The latest news also draws further attention to the damage that economist Arthur Laffer and his employer, the American Legislative Exchange Council (ALEC), are doing to states. Laffer was the architect of Kansas’ plan, and ALEC continues to push for similarly damaging tax cuts in other states ― as Paul Krugman and my colleague Jared Bernstein recently pointed out.

Kansas’ disappointing 2014 revenue results provide another piece of evidence that should give pause to other states considering similar ALEC-backed tax cut plans.

Do’s and Don’ts for Stronger State Economies

June 24, 2014 at 1:24 pm

A number of proactive fiscal policies can prime states for a more prosperous future, our updated guide explains.  They include:

  • Target economy-boosting investments.  Research shows that investing in services like education, transportation, and health care promotes economic growth and job quality in the long run.  Maintaining and improving these services requires resources.  States should scrutinize existing spending to find savings, raise revenue when necessary, and bring their revenue systems in line with a 21st century economy, such as by broadening the sales tax base to include more services.
  • Improve fiscal planning.  Strong fiscal planning helps states determine the resources needed to sustain, beyond any one budget year, investments critical to economic growth. That’s why policymakers should budget for the future:  lay out a clear roadmap, ensure that budget impact analyses are credible, and create mechanisms to trigger needed mid-year course corrections.
  • Help struggling families.  Years after the official end of the Great Recession, millions of Americans continue to struggle.  Helping people meet basic needs and move up the economic ladder is critical to a state’s long-term success.  States can do this by protecting and expanding Earned Income Tax Credits, which help low- and moderate-income working families keep more of what they earn to pay for things that help them stay on the job, like child care and reliable transportation. States also should properly fund their unemployment insurance systems and protect supports for the neediest families through Temporary Assistance for Needy Families (TANF).
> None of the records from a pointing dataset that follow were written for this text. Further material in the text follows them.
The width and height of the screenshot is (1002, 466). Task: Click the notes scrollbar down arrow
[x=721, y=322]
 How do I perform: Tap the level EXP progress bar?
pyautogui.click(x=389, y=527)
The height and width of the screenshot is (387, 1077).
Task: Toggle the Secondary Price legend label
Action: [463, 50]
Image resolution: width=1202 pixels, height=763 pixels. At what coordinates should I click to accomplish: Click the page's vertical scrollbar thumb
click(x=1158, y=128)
On the flip side, our guide also recommends that states:

  • Avoid ineffective strategies and gimmicks.  Several states have enacted or considered deep income tax cuts in the name of promoting economic growth.  But these tax cuts typically provide the largest benefits to high-income people, while doing little to nothing for everyone else.  Bad choices in good economic times, these tax cuts are even more unwise when revenues have just barely surpassed pre-recession levels.  The result is less money for services that are fundamental to economic growth, as well as increasingly skewed tax systems in which the lowest-income people pay the biggest shares of their incomes in taxes.